In diesem Zusammenhang konnte ich dann gleich meine im Studium erworbenen Fähigkeiten und Kenntnisse der Paläographie (Lesen alter Handschriften) anwenden. Dennoch gab es auch hier einige Überraschungen.
Beispielsweise befanden sich unter den oben genannten Archivalien auch ältere Dokumente wie etwa der durch einen Nachlass an das Stadtarchiv gekommene Feuersegen eines Geistlichen anlässlich eines Brandes in München im Jahre 1666 oder eine Wachtordnung aus dem 16. Jahrhundert.

Frisch verpackt warten die verzeichneten Archivalien auf eine baldige Benutzung.
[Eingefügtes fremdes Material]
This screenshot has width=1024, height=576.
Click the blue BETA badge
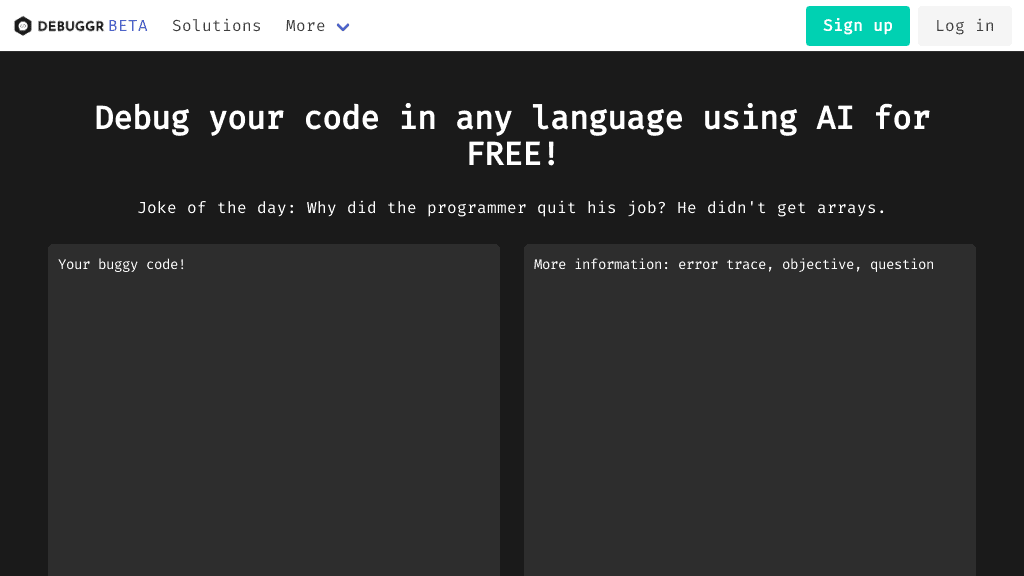(x=128, y=25)
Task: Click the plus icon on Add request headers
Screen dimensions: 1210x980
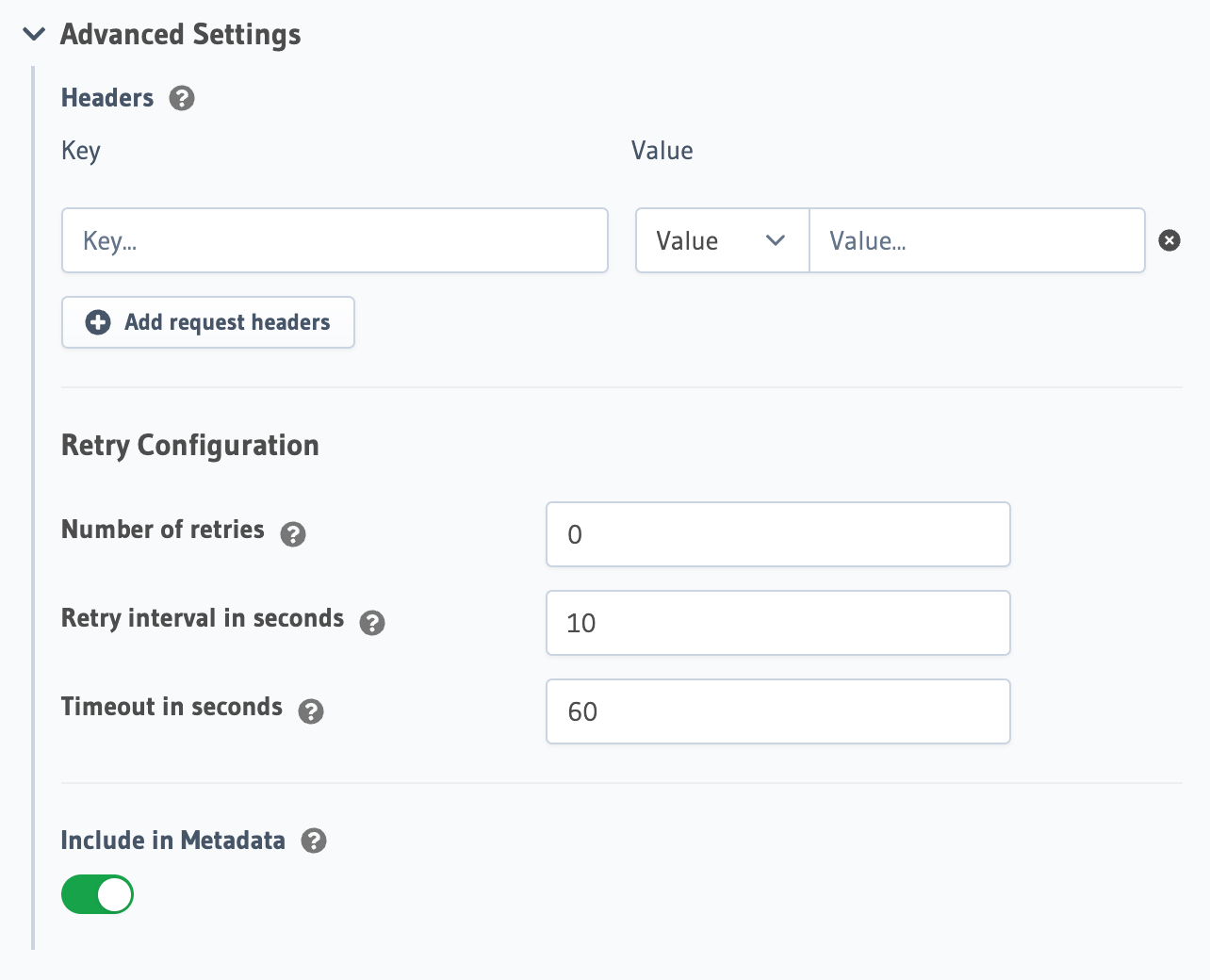Action: [x=97, y=321]
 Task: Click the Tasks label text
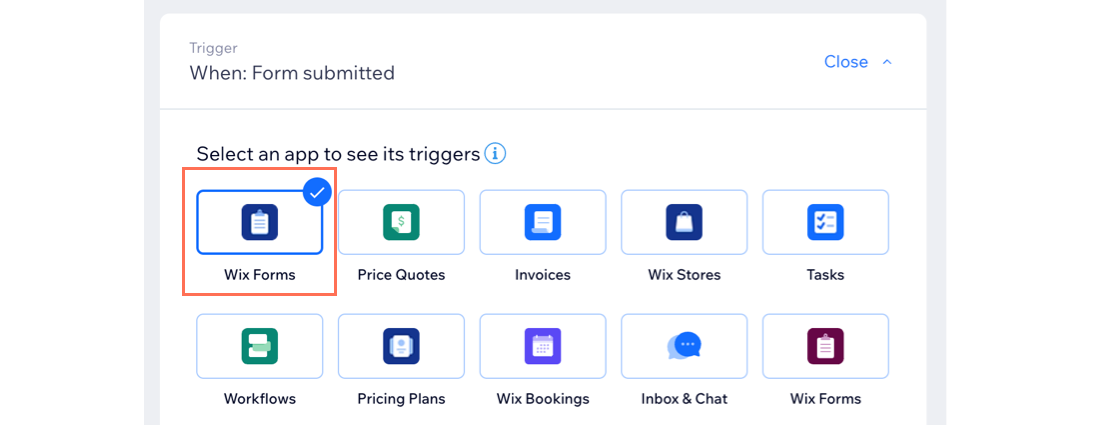pos(826,275)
Besuch in der Restaurierung und im Magazin

Des Weiteren durfte ich einige kleine Blicke hinter die Kulissen in verschiedene Abteilungen erhaschen, u.a. haben mir die beiden Restauratorinnen Näheres über das IPM (Integrated Pest Management) sowie über die vorbeugende Bestandserhaltung bzw. Restaurierung von Urkunden und Siegeln erzählt. Dabei wurden mir im Magazin die Objekte selbst gezeigt sowie die ausgeklügelte Umsetzung der Restaurierung und Neuverpackung.

Auch eine ausführliche Magazinführung durch den Leiter des Stadtarchivs Dr. Manfred Heimers selbst habe ich erhalten. Hierbei wurden mir die verschiedenen Registraturbildner der Unterlagen, Objekte etc. sowie besondere Archivalien (auch Zimelien genannt) erläutert. Unter anderem durfte ich dabei beispielsweise das älteste Stück im Stadtarchiv, vier Seiten einer Bibel aus dem 9. Jahrhundert, das aus der Sammlung des Historischen Vereins von Oberbayern stammt, einen Friedensnobelpreis oder aber auch die Polizeiakten der Verhaftung der Geschwister Scholl und Christoph Probst begutachten.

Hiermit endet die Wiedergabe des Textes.